**TASK DESCRIPTION**
Find the line with "Этот дом словно" in the entries below, then reproduce it and every line after it down to and including the line with "обманчива. (211, 2116)", exactly.

**RECORDED INFORMATION**

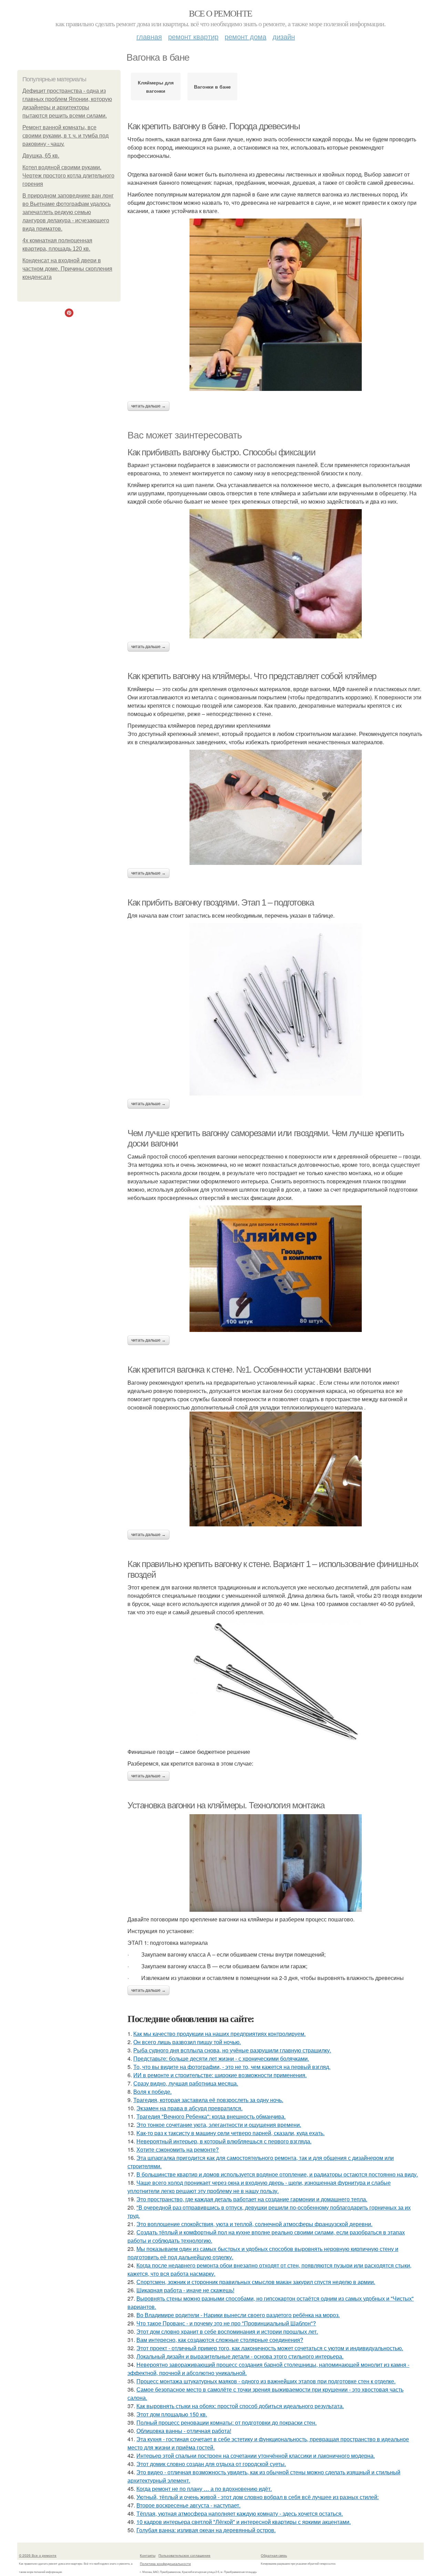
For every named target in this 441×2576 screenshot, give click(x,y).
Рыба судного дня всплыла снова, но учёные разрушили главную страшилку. (232, 2050)
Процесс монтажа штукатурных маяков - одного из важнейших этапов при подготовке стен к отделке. (266, 2381)
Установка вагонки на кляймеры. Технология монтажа (225, 1805)
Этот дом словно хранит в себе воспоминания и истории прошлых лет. (227, 2331)
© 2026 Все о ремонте (38, 2555)
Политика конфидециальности (165, 2563)
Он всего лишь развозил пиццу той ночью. (187, 2042)
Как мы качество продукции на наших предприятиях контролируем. (219, 2034)
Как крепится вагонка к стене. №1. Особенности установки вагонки (249, 1369)
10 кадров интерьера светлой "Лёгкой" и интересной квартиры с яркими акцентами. (243, 2522)
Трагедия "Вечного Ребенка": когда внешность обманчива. (211, 2116)
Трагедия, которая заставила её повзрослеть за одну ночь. (208, 2100)
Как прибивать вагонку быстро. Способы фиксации (221, 452)
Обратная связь (274, 2555)
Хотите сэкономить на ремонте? (177, 2149)
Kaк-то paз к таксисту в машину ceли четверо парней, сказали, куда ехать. (230, 2133)
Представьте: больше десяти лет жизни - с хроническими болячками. (221, 2058)
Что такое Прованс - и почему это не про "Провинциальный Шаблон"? (226, 2323)
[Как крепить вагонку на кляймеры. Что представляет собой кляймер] (275, 807)
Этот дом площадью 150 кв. (171, 2414)
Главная (149, 36)
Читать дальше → (148, 406)
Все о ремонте (220, 13)
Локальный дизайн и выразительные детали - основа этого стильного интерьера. (239, 2356)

**OUTPUT**
Этот дом словно хранит в себе воспоминания и истории прошлых лет. (227, 2331)
© 2026 Все о ремонте (38, 2555)
Политика конфидециальности (165, 2563)
Он всего лишь развозил пиццу той ночью. (187, 2042)
Как мы качество продукции на наших предприятиях контролируем. (219, 2034)
Как крепится вагонка к стене. №1. Особенности установки вагонки (249, 1369)
10 кадров интерьера светлой "Лёгкой" и интересной квартиры с яркими акцентами. (243, 2522)
Трагедия "Вечного Ребенка": когда внешность обманчива. (211, 2116)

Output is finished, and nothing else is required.